Claudia Navas Dangel
cnavasdangel@yahoo.es

Impactante o de pronto no tanto, nos hemos acostumbrado a todo esto, y hablar de violencia: baleados, degollados, recién nacidos alcanzados por balas perdidas, niñas abusadas sexualmente, explotadas en lupanares, niños y niñas pidiendo limosna en las calles, inhalando pegamento, niños con el cuerpo deformado por las largas jornadas laborales bajo el sol trabajando inclinados, niños mutilados al manipular pólvora, infantes sin nombre, sin escuelas, sin comida, sin atención médica, ciudadanos de un paí­s amnésico, ignorante, habitantes de un paí­s fallido.

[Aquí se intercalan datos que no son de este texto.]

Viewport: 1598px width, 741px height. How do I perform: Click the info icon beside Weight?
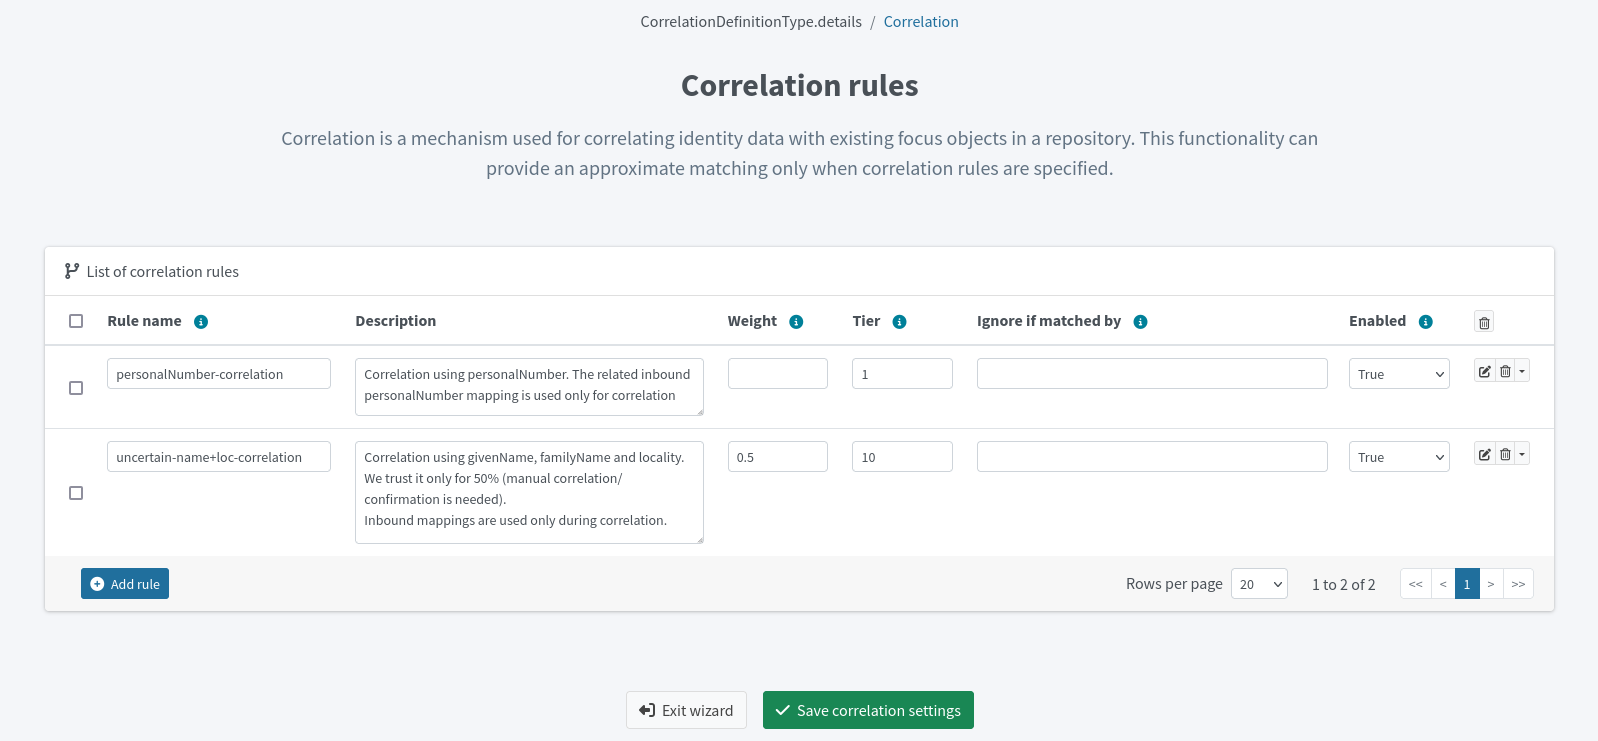coord(796,321)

Si la Convención de los Derechos del Niño fuera una persona nacida en Guatemala, serí­a el vivo ejemplo del subdesarrollo y el abandono por parte del Estado, ilustrarí­a muy bien esas diferencias entre paí­ses pobres e ingobernados y paí­ses sólidos  y desarrollados.

Sí­, si esta Convención fuera una persona vivirí­a en un lugar en donde su voz fue inexistente durante muchos años, y quizá aún lo sea, en un paí­s en donde la polí­tica y sus protagonistas sólo aparecen cada cuatro años, en un paí­s en donde el miedo ya no se percibe porque se ha incorporado a su imaginario.

Si la Convención sobre los Derechos del Niño fuera una persona, sabrí­a ahora ya en la edad adulta lo que es la demagogia, la habrí­a vivido en carne propia, entenderí­a perfectamente el significado de exclusión y desesperanza.

Letras duras, realidades terribles, 20 años de mí­nimos avances y enormes desafí­os que no pasan de un discurso partidario, de un beso de Judas  y juguetes baratos en época navideña.